Dataset records
= Beginning of Section =
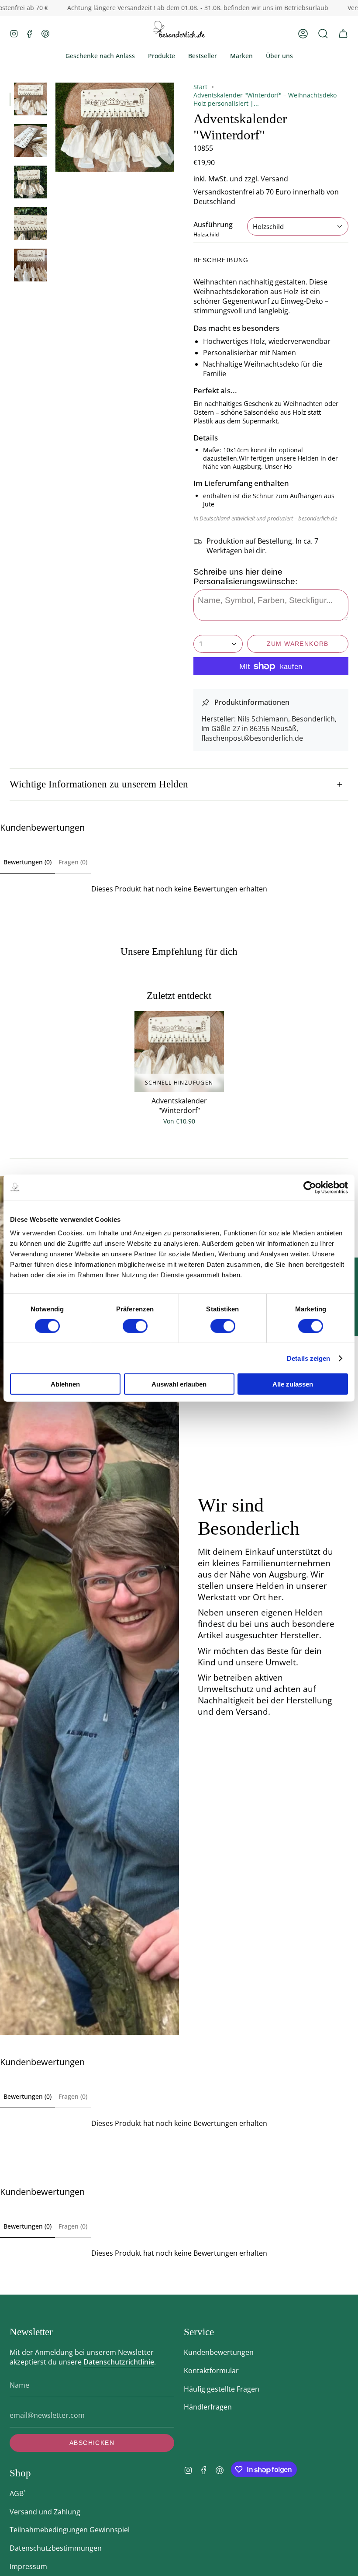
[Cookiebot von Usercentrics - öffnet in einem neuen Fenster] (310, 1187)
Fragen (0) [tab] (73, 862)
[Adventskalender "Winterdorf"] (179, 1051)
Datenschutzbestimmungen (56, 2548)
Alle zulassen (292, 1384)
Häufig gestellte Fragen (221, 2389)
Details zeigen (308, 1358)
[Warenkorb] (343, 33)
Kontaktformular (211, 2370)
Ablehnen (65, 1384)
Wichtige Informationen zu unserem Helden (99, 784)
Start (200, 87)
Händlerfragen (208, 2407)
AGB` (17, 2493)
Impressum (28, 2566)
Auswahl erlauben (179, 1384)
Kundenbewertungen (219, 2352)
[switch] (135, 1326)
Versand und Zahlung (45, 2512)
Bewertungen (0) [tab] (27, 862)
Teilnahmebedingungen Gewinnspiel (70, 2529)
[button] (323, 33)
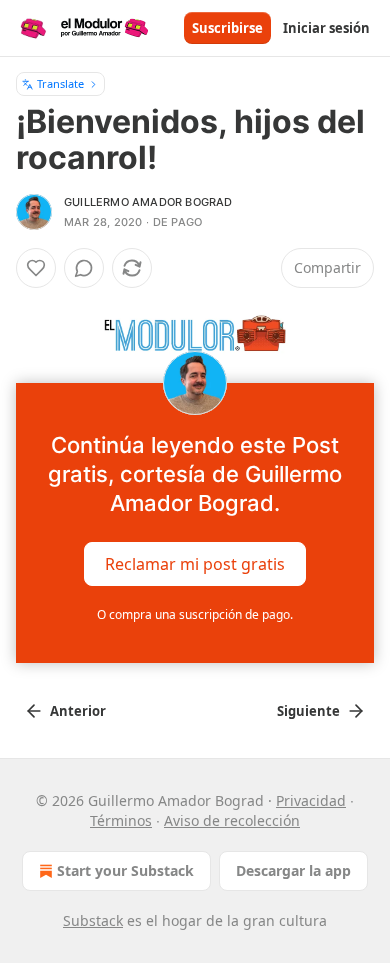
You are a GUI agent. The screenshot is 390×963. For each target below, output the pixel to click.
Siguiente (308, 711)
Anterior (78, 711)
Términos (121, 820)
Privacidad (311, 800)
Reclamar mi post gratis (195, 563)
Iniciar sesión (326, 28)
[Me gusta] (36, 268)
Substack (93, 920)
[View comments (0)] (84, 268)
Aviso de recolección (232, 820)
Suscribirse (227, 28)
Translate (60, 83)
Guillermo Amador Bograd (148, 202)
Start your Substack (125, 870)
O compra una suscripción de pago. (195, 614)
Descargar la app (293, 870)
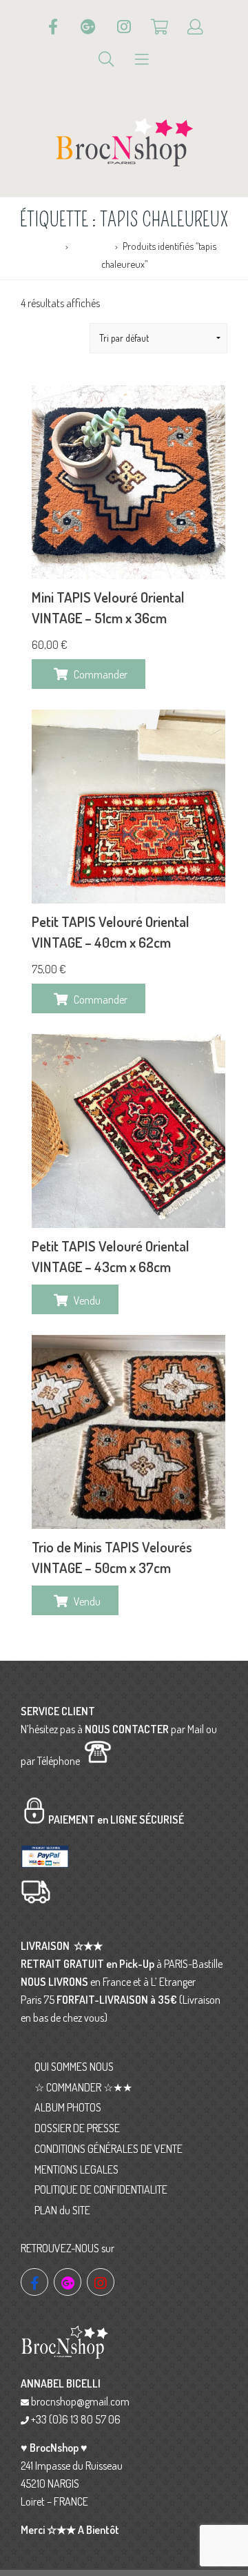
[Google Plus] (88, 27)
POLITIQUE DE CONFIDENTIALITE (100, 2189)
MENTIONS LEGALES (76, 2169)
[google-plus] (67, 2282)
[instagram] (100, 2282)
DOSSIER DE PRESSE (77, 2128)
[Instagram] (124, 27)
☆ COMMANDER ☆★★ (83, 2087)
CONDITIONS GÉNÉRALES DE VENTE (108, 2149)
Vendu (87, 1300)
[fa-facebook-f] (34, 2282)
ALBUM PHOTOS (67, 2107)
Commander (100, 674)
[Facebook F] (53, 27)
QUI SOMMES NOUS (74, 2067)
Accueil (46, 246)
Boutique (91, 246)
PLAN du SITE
= End of Section =
▸ **WHAT YOU ARE ASKED TO DO**: The data should be printed again unchanged; leave its pictures out.

▸ **TASK OUTPUT**:
[Cookiebot von Usercentrics - öffnet in einem neuen Fenster] (310, 1187)
Fragen (0) [tab] (73, 862)
[Adventskalender "Winterdorf"] (179, 1051)
Datenschutzbestimmungen (56, 2548)
Alle zulassen (292, 1384)
Häufig gestellte Fragen (221, 2389)
Details zeigen (308, 1358)
[Warenkorb] (343, 33)
Kontaktformular (211, 2370)
Ablehnen (65, 1384)
Wichtige Informationen zu unserem Helden (99, 784)
Start (200, 87)
Händlerfragen (208, 2407)
AGB` (17, 2493)
Impressum (28, 2566)
Auswahl erlauben (179, 1384)
Kundenbewertungen (219, 2352)
[switch] (135, 1326)
Versand und Zahlung (45, 2512)
Bewertungen (0) [tab] (27, 862)
Teilnahmebedingungen Gewinnspiel (70, 2529)
[button] (323, 33)
You are a GUI agent. The screenshot is 390×963. For each target below, output the pixel to click.
Siguiente (308, 711)
Anterior (78, 711)
Términos (121, 820)
Privacidad (311, 800)
Reclamar mi post gratis (195, 563)
Iniciar sesión (326, 28)
[Me gusta] (36, 268)
Substack (93, 920)
[View comments (0)] (84, 268)
Aviso de recolección (232, 820)
Suscribirse (227, 28)
Translate (60, 83)
Guillermo Amador Bograd (148, 202)
Start your Substack (125, 870)
O compra una suscripción de pago. (195, 614)
Descargar la app (293, 870)
[Google Plus] (88, 27)
POLITIQUE DE CONFIDENTIALITE (100, 2189)
MENTIONS LEGALES (76, 2169)
[google-plus] (67, 2282)
[instagram] (100, 2282)
DOSSIER DE PRESSE (77, 2128)
[Instagram] (124, 27)
☆ COMMANDER ☆★★ (83, 2087)
CONDITIONS GÉNÉRALES DE VENTE (108, 2149)
Vendu (87, 1300)
[fa-facebook-f] (34, 2282)
ALBUM PHOTOS (67, 2107)
Commander (100, 674)
[Facebook F] (53, 27)
QUI SOMMES NOUS (74, 2067)
Accueil (46, 246)
Boutique (91, 246)
PLAN du SITE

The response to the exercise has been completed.